## begin Records provided

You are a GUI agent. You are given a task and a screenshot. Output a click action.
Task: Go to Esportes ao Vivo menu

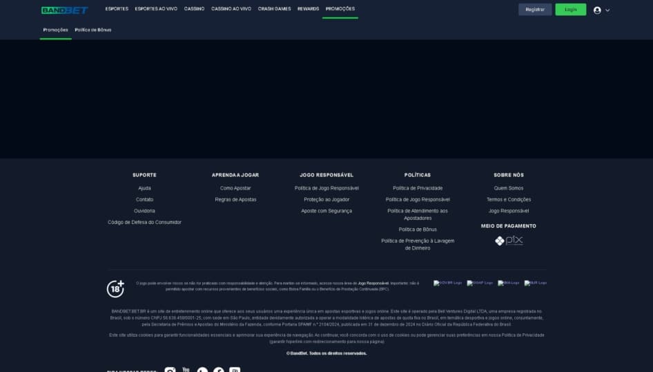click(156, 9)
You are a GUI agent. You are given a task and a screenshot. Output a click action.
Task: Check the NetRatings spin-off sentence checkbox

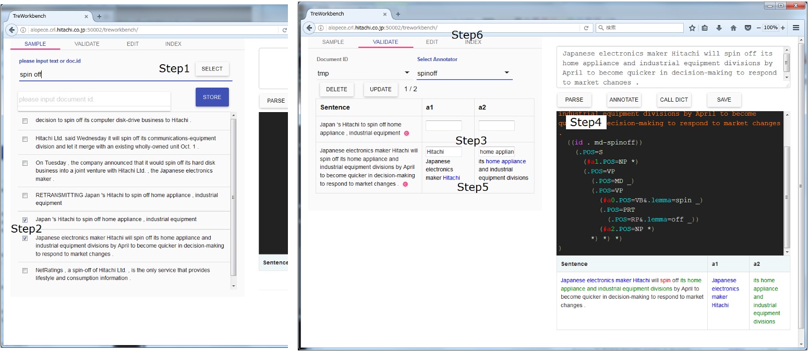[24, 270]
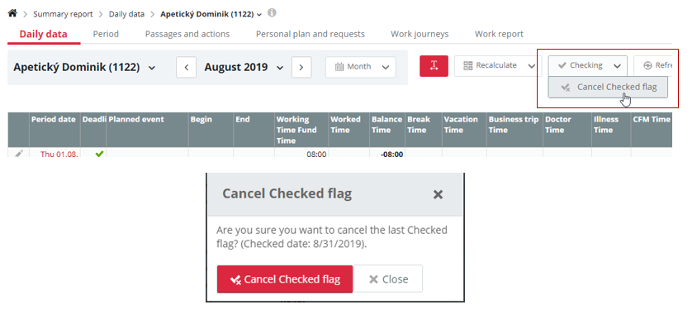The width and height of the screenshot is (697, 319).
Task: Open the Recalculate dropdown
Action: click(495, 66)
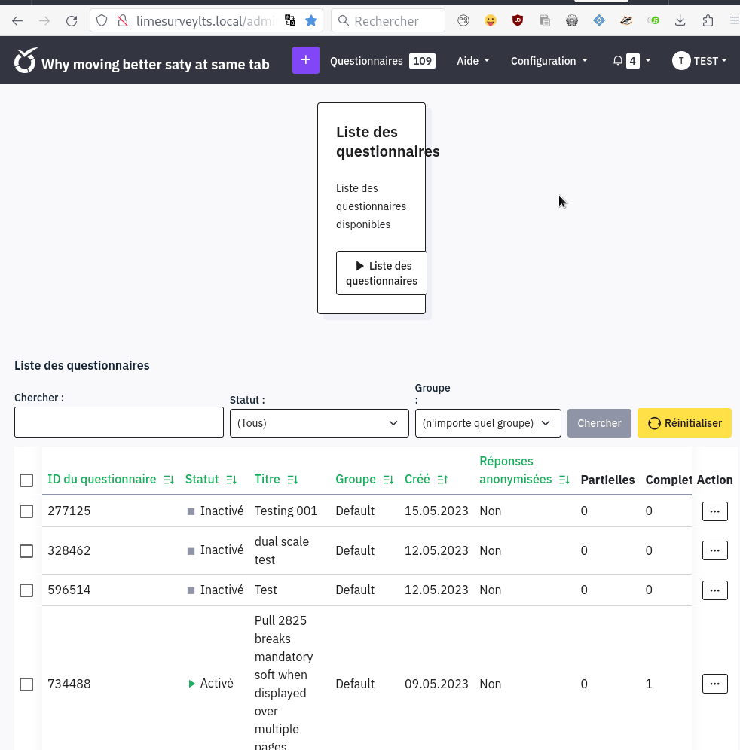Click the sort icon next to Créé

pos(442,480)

## end Records provided
## begin Records provided

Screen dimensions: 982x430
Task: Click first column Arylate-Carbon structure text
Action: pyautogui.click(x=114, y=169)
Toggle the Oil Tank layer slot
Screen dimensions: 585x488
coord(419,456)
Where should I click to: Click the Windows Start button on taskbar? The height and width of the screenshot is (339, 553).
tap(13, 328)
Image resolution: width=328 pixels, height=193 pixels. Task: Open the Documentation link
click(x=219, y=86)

## end Records provided

Written instruction:
Copy out verbatim the section that begins with the line containing "Where should I" and ends with the line containing "click(x=219, y=86)", both of those lines included.

Task response:
Where should I click to: Click the Windows Start button on taskbar? The height and width of the screenshot is (339, 553).
tap(13, 328)
Image resolution: width=328 pixels, height=193 pixels. Task: Open the Documentation link
click(x=219, y=86)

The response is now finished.